How Great Steppe Stayed Connected Before Modern Technology
How Great Steppe Stayed Connected Before Modern Technology
https://www.astanatimes.com/2026/05/how-great-steppe-stayed-connected-before-modern-technology/
Publish Date: 2026-05-24 02:04:00
Source Domain: www.astanatimes.com
ASTANA – Long before the internet and instant messaging, information played a crucial role in the lives of nomadic communities across the steppe. News, military intelligence, trade information and cultural ideas traveled through caravans, messengers, symbols and oral traditions, forming a sophisticated communication system adapted to the realities of nomadic life.

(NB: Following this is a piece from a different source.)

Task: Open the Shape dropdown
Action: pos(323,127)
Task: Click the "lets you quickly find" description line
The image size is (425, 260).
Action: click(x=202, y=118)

Photo credit: kazpravda.kz
In an interview with Kazinform, Arman Zhumadil, candidate of historical sciences and professor at Kazakh British Technical University, explained how information spread in traditional Kazakh society and why access to timely information was always considered strategically important.
Despite its apparent simplicity, the communication system of the Kazakh steppe was highly effective for its time. Messengers ensured speed, signal systems enabled rapid warnings in times of danger, while oral traditions and symbolic communication shaped a distinctive culture for transmitting information.

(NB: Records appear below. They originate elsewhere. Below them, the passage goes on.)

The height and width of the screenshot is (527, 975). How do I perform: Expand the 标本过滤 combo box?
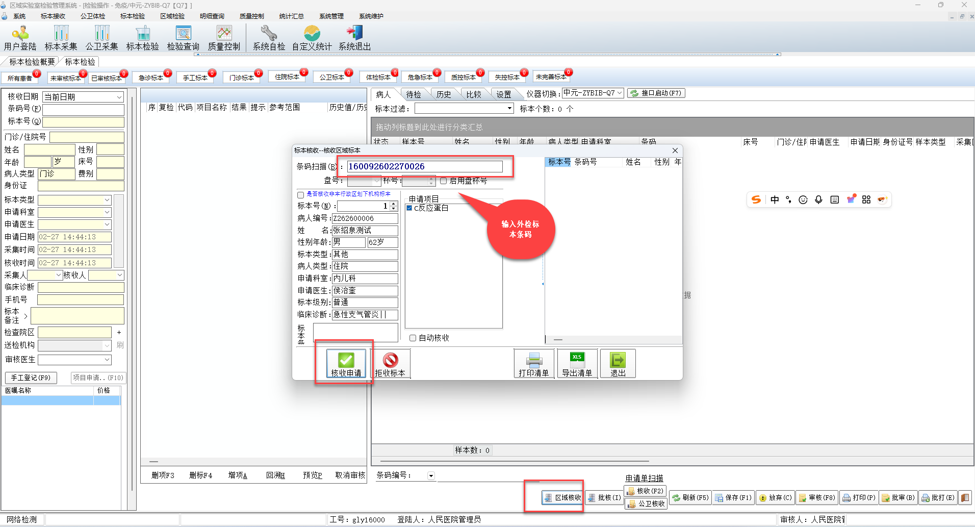coord(509,109)
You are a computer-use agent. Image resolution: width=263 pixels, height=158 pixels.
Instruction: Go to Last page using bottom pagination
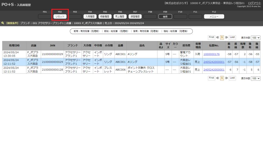pos(232,78)
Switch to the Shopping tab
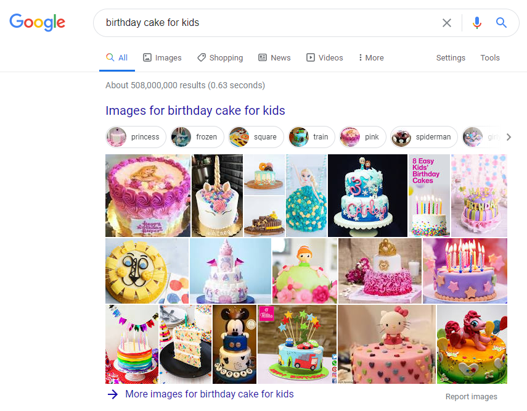This screenshot has width=527, height=411. (220, 57)
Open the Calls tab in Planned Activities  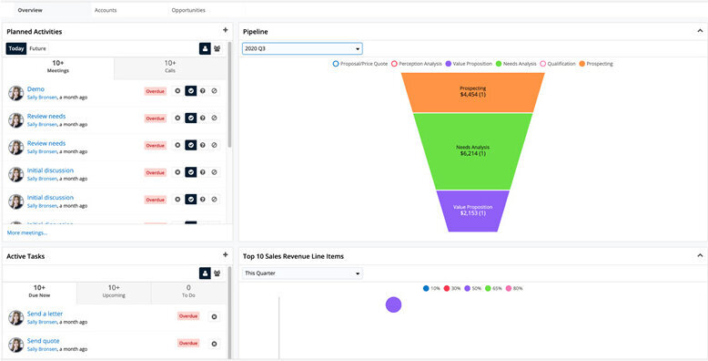point(170,67)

“The tribes and states that inhabited the Great Steppe developed numerous ways of transmitting information. Connections between civilizations evolved through military encounters, diplomacy, trade and family ties,” he said.
Silk Road as a medieval information network

Arman Zhumadil, candidate of historical sciences and professor at Kazakh British Technical University. Photo credit: inform.kz
The first large-scale exchange of information across Eurasia emerged alongside the Great Silk Road in the second century B.C.

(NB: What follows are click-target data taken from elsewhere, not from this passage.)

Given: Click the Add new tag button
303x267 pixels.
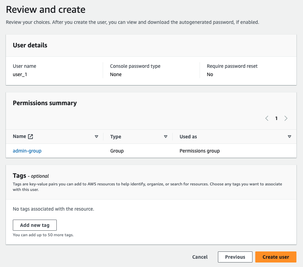Looking at the screenshot, I should pos(35,225).
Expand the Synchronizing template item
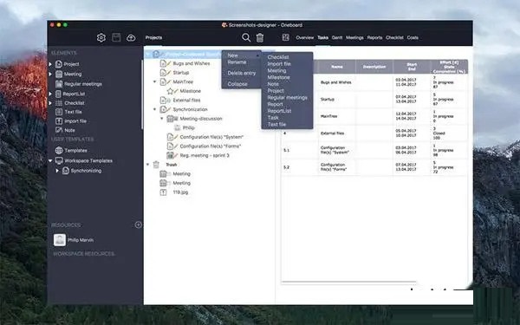 [x=57, y=171]
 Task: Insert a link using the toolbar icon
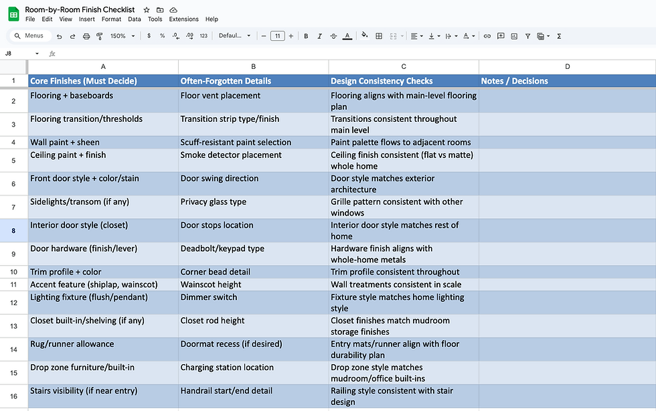tap(487, 36)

According to Zhumadil, the Silk Road served a role similar to the internet in the modern world.
“If the internet today functions as a cultural and informational space, then in the Middle Ages the Great Silk Road fulfilled the same role,” he said.
The speed of communication, however, was far slower than today. Trade caravans traveling through the territory of modern Kazakhstan typically covered around 40 to 50 kilometers per day.